_Work to be completed:_
Give back every record exactly as it reads.

^^^^^^^^

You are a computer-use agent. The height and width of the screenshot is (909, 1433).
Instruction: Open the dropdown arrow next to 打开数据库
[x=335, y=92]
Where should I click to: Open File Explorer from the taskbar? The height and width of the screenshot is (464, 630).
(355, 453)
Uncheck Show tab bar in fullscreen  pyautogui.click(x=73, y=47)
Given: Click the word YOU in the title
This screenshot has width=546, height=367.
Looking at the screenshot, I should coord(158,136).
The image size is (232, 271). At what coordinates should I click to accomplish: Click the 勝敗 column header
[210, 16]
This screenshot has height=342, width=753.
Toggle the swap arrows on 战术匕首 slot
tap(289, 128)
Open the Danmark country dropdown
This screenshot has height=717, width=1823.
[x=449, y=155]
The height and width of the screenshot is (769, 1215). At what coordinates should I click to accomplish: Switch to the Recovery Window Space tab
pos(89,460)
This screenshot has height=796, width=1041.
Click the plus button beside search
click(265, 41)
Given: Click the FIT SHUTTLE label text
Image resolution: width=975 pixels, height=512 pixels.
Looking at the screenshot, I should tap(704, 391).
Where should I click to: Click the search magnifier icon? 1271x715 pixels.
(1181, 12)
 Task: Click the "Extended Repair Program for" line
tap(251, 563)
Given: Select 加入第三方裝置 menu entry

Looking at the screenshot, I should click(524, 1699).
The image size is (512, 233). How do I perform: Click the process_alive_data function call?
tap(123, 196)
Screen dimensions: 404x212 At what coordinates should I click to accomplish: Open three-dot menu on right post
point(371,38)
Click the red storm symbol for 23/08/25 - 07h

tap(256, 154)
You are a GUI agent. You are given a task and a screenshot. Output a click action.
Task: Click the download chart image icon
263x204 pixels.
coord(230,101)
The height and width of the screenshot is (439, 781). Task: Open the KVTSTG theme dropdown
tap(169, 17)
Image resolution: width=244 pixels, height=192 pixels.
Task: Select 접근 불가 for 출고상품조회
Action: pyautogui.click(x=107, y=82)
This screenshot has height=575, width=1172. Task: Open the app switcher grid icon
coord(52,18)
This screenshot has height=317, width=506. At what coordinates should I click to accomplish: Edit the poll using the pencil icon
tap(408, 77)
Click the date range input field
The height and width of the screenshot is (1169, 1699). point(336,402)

^^^^^^^^

_Output for this exercise:_
You are a computer-use agent. The height and width of the screenshot is (909, 1433).
Instruction: Open the dropdown arrow next to 打开数据库
[x=335, y=92]
Where should I click to: Open File Explorer from the taskbar? The height and width of the screenshot is (464, 630).
(355, 453)
Uncheck Show tab bar in fullscreen  pyautogui.click(x=73, y=47)
Given: Click the word YOU in the title
This screenshot has width=546, height=367.
Looking at the screenshot, I should coord(158,136).
The image size is (232, 271). At what coordinates should I click to accomplish: Click the 勝敗 column header
[210, 16]
This screenshot has height=342, width=753.
Toggle the swap arrows on 战术匕首 slot
tap(289, 128)
Open the Danmark country dropdown
This screenshot has height=717, width=1823.
[x=449, y=155]
The height and width of the screenshot is (769, 1215). At what coordinates should I click to accomplish: Switch to the Recovery Window Space tab
pos(89,460)
This screenshot has height=796, width=1041.
Click the plus button beside search
click(265, 41)
Given: Click the FIT SHUTTLE label text
Image resolution: width=975 pixels, height=512 pixels.
Looking at the screenshot, I should tap(704, 391).
Where should I click to: Click the search magnifier icon? 1271x715 pixels.
(1181, 12)
 Task: Click the "Extended Repair Program for" line
tap(251, 563)
Given: Select 加入第三方裝置 menu entry

Looking at the screenshot, I should click(524, 1699).
The image size is (512, 233). How do I perform: Click the process_alive_data function call?
tap(123, 196)
Screen dimensions: 404x212 At what coordinates should I click to accomplish: Open three-dot menu on right post
point(371,38)
Click the red storm symbol for 23/08/25 - 07h

tap(256, 154)
You are a GUI agent. You are given a task and a screenshot. Output a click action.
Task: Click the download chart image icon
263x204 pixels.
coord(230,101)
The height and width of the screenshot is (439, 781). Task: Open the KVTSTG theme dropdown
tap(169, 17)
Image resolution: width=244 pixels, height=192 pixels.
Task: Select 접근 불가 for 출고상품조회
Action: pyautogui.click(x=107, y=82)
This screenshot has height=575, width=1172. Task: Open the app switcher grid icon
coord(52,18)
This screenshot has height=317, width=506. At what coordinates should I click to accomplish: Edit the poll using the pencil icon
tap(408, 77)
Click the date range input field
The height and width of the screenshot is (1169, 1699). point(336,402)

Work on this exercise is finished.